A far less glamorous species of ore has become the quarry of a few shrewd mining juniors – copper oxides.

Due to its wealth of prolific gold deposits, Nevada is fondly known as ‘elephant country’ to mining companies – big and small – that hope to hunt down their own epic discoveries. However, it’s a far less glamorous but nonetheless potentially very valuable species of ore that’s lately become the quarry of a few shrewd mining juniors – copper oxides. This strategy reflects the new reality in mining: Quality trumps quantity.

In other words, cash-strapped mining companies nowadays are quite happy to find modestly-sized, relatively high-grade deposits that can be commercialized at a fraction of the cost of huge ‘elephant-sized’ deposits. If these buried riches are near-surface – as is the case with some oxide deposits – the returns can be even more robust due to reduced pre-production expenditures.

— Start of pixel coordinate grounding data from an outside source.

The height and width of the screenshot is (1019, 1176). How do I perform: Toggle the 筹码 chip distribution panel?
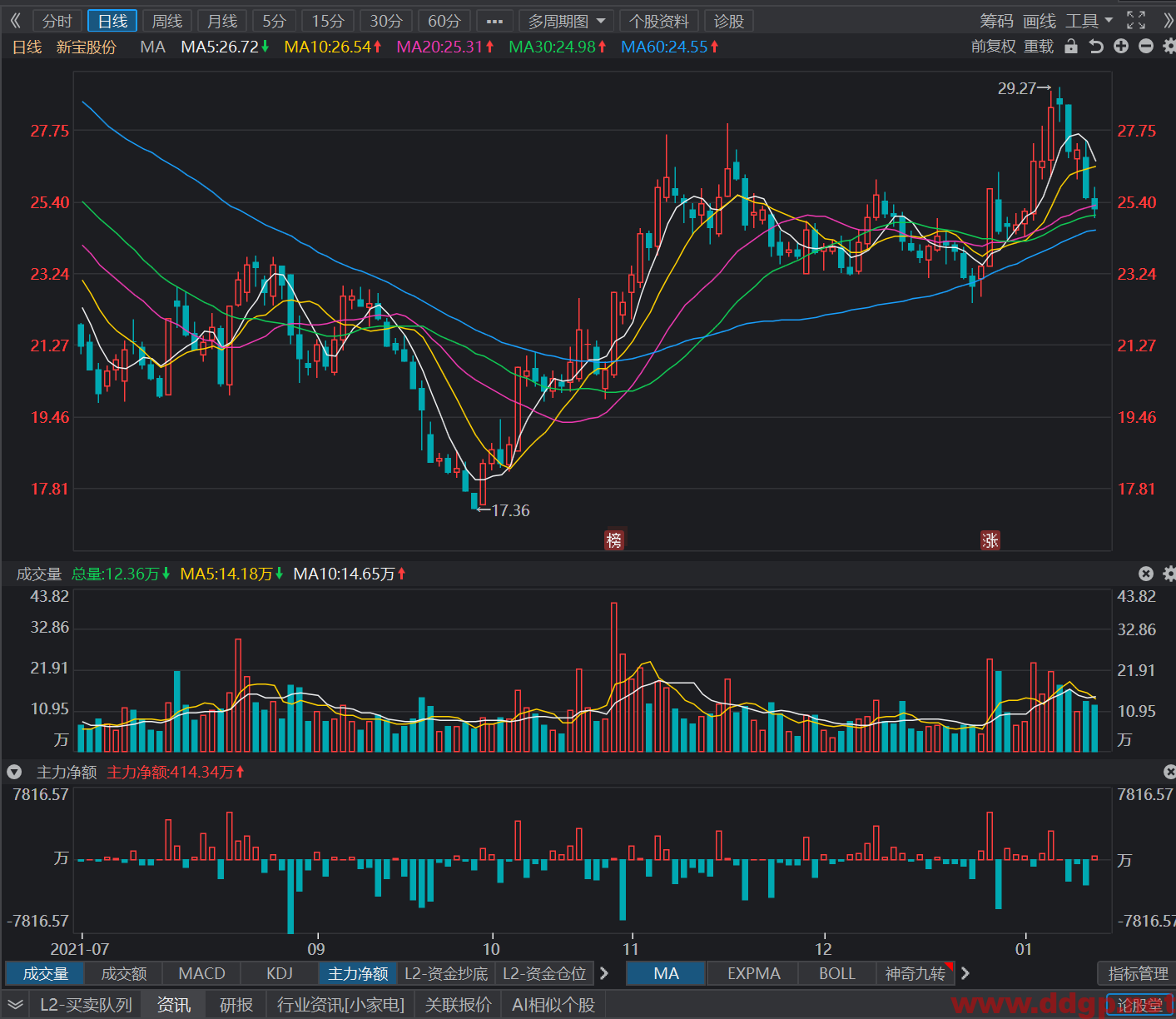tap(996, 21)

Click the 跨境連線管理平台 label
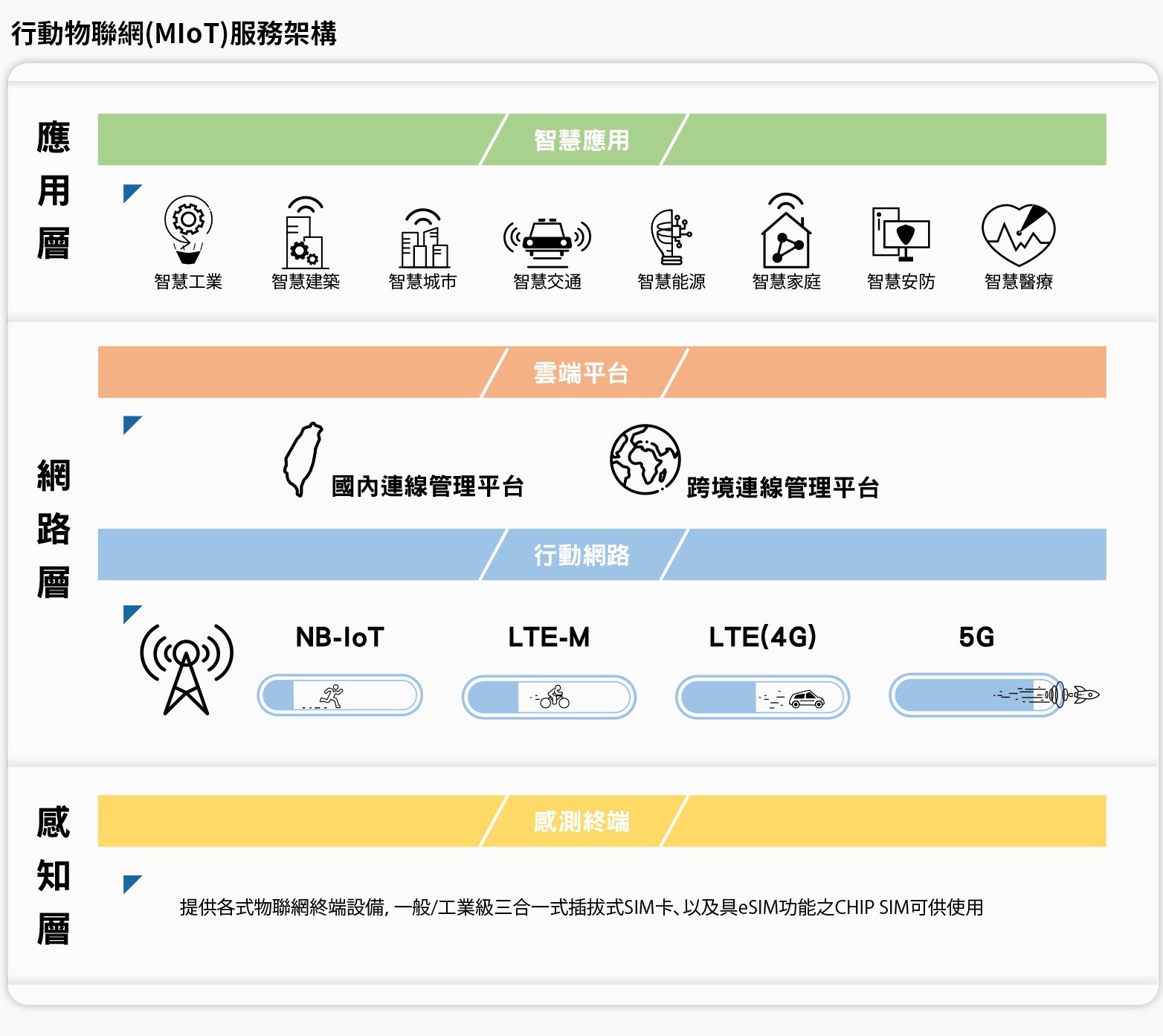pos(783,488)
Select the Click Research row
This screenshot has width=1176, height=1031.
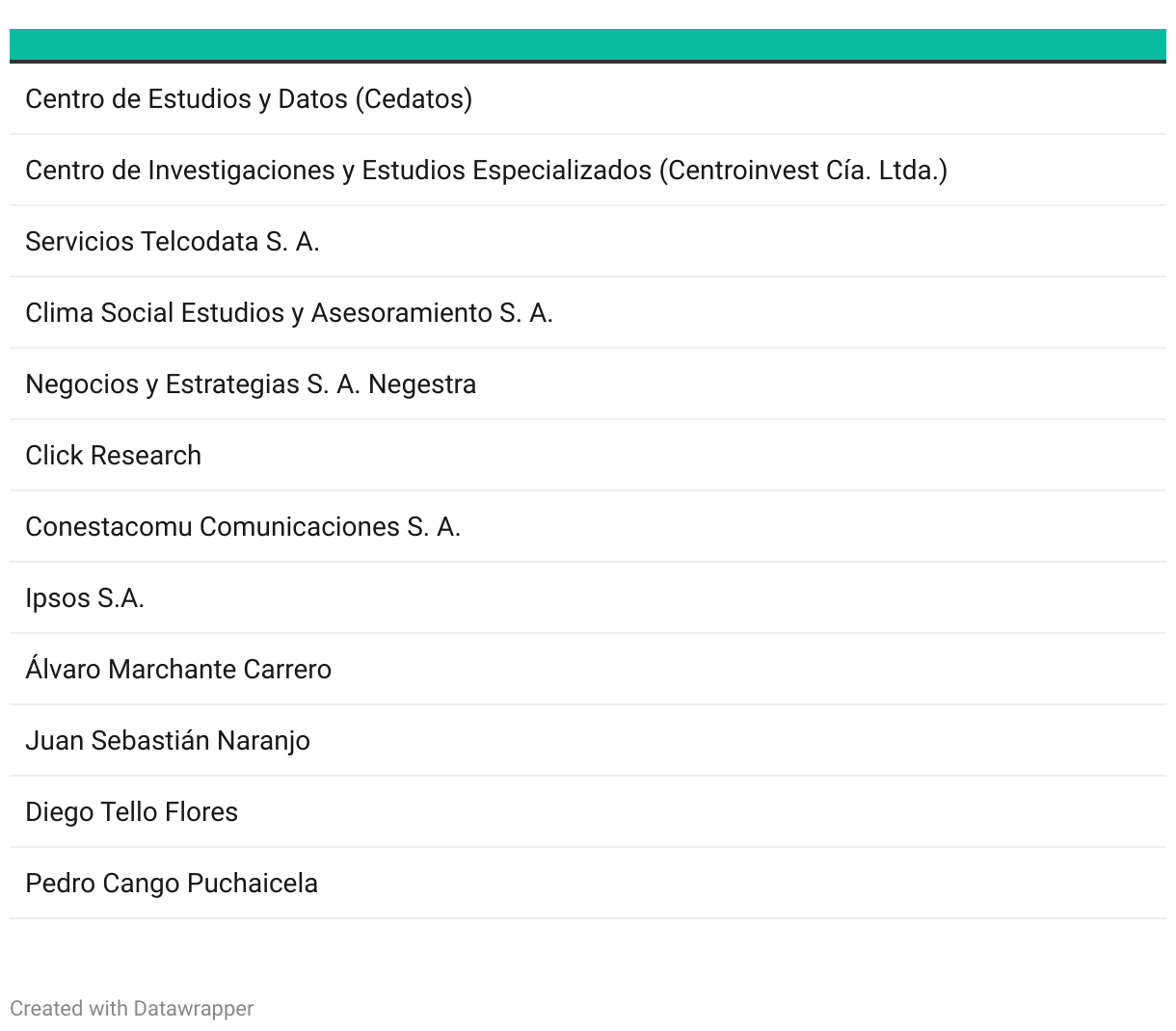pyautogui.click(x=113, y=456)
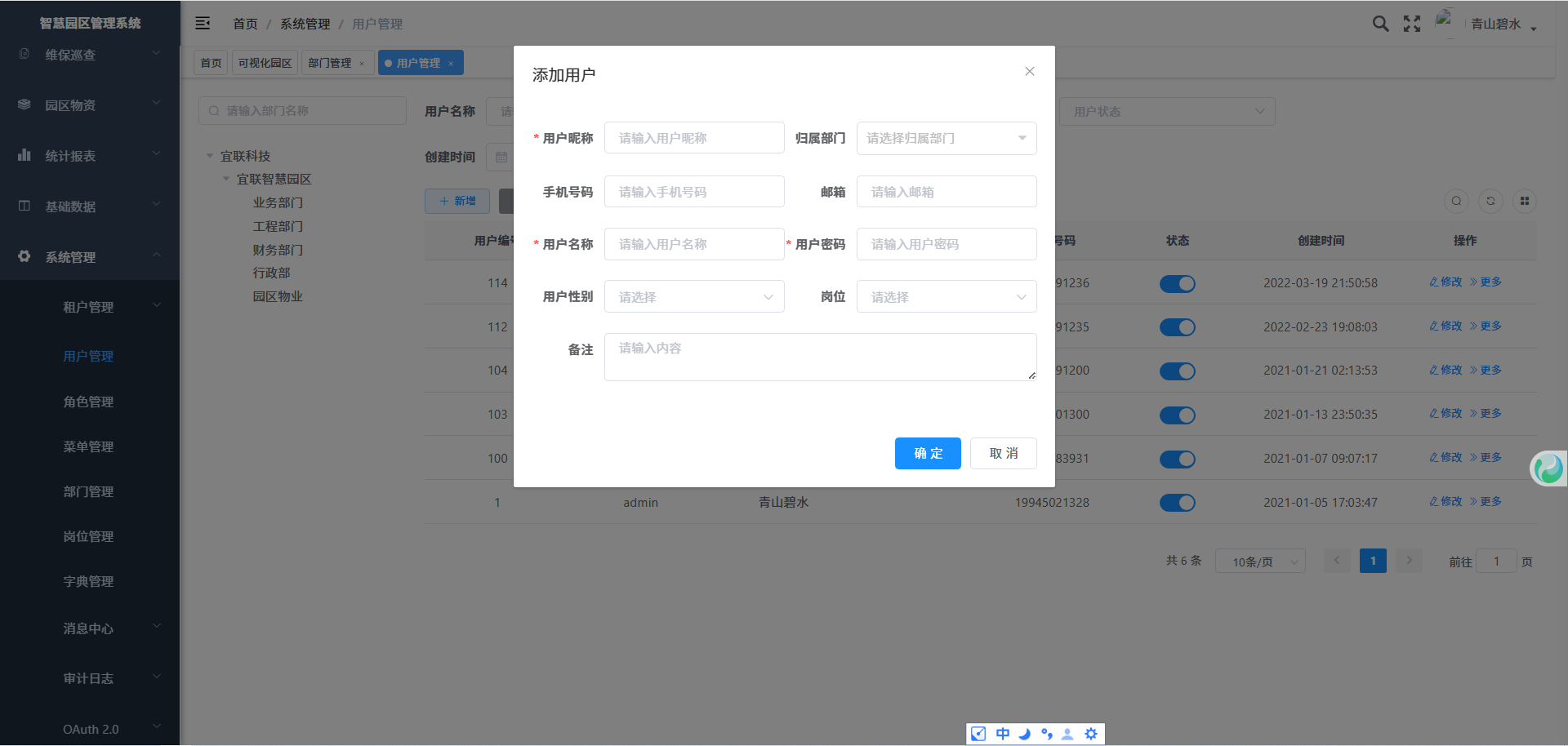1568x746 pixels.
Task: Open the position (岗位) dropdown
Action: click(x=946, y=297)
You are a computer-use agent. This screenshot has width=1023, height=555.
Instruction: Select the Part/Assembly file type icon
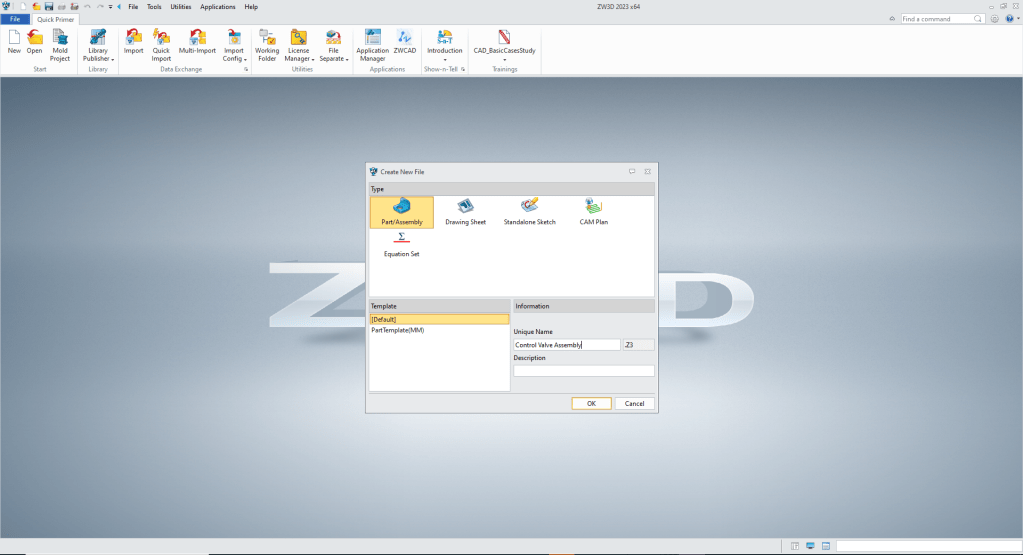tap(402, 206)
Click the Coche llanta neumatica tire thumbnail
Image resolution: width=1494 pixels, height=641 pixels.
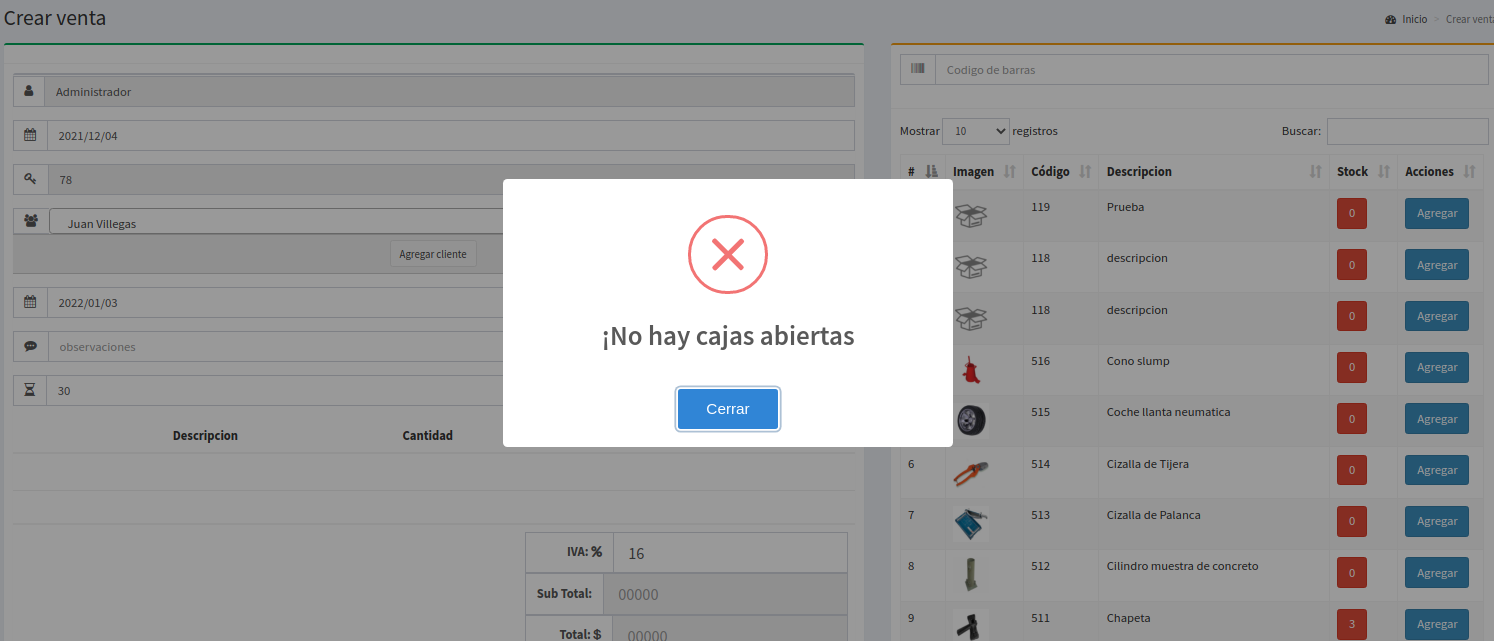pyautogui.click(x=970, y=418)
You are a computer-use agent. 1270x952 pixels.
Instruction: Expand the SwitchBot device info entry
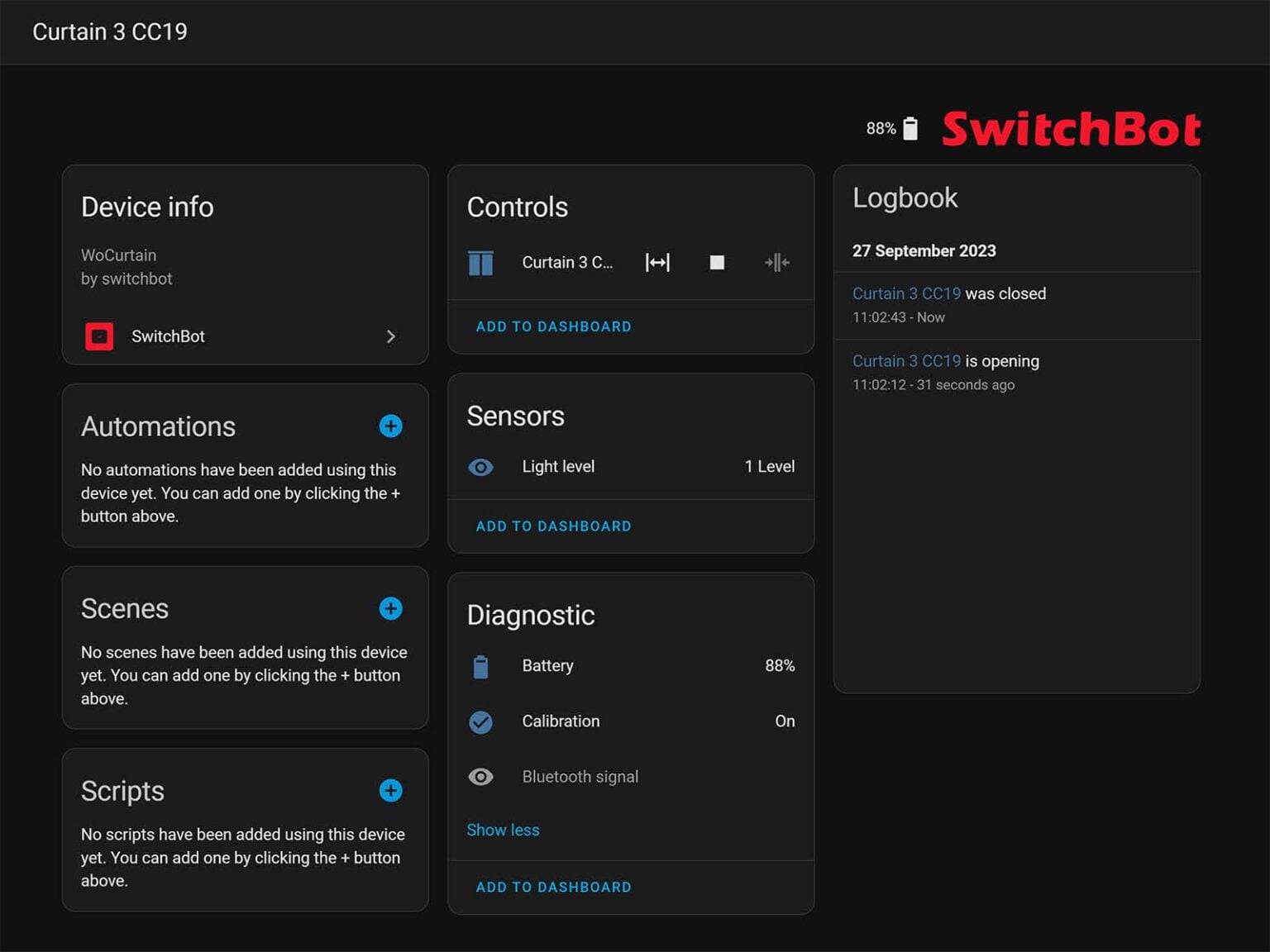390,336
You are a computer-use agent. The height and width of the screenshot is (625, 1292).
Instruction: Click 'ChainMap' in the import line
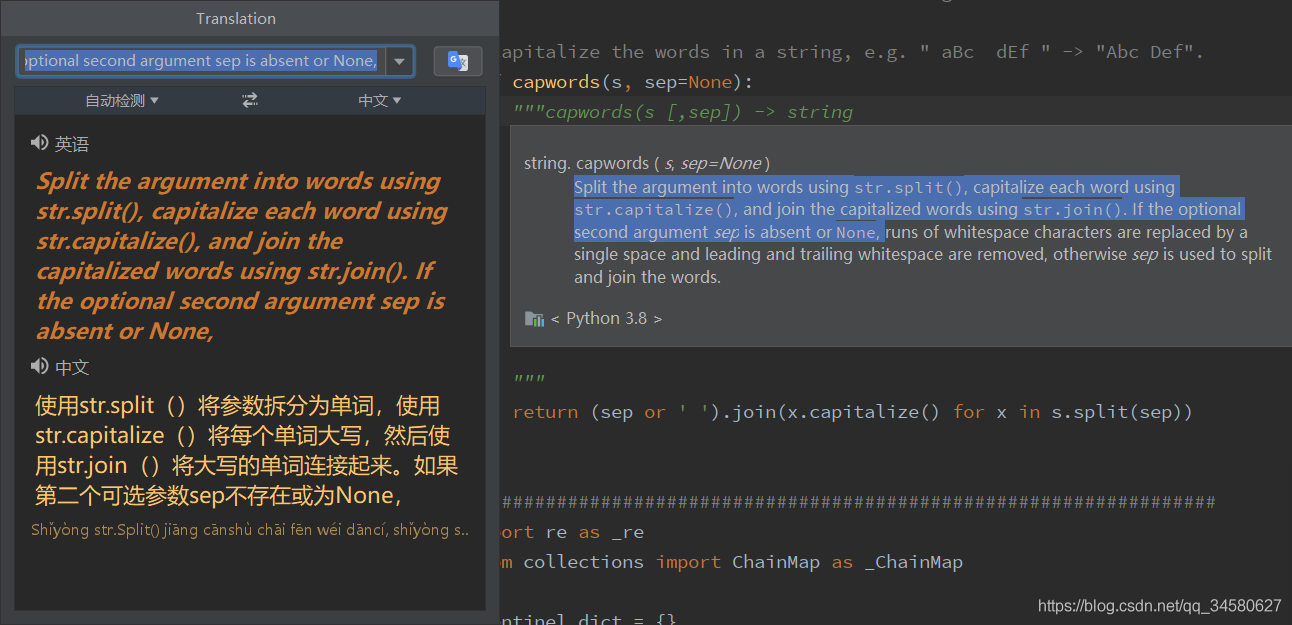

Among Nevada’s new breed of ‘quality-oriented’ explorers is Discovery Harbour Resources (TSX.V: DHR). This mining junior recently drilled into what appears to be a near-surface copper oxide skarn deposit near the town of Lovelock in west central Nevada.

This is where an initial drill program has intersected as much as 74.2 feet (22.6 metres) averaging 1.2% copper at a fairly shallow depth at the 2BAR Project. Additionally, sweet spots as rich as 5.6 feet (1.7 metres) averaging 5.89% copper were also encountered within about 100 feet of the surface.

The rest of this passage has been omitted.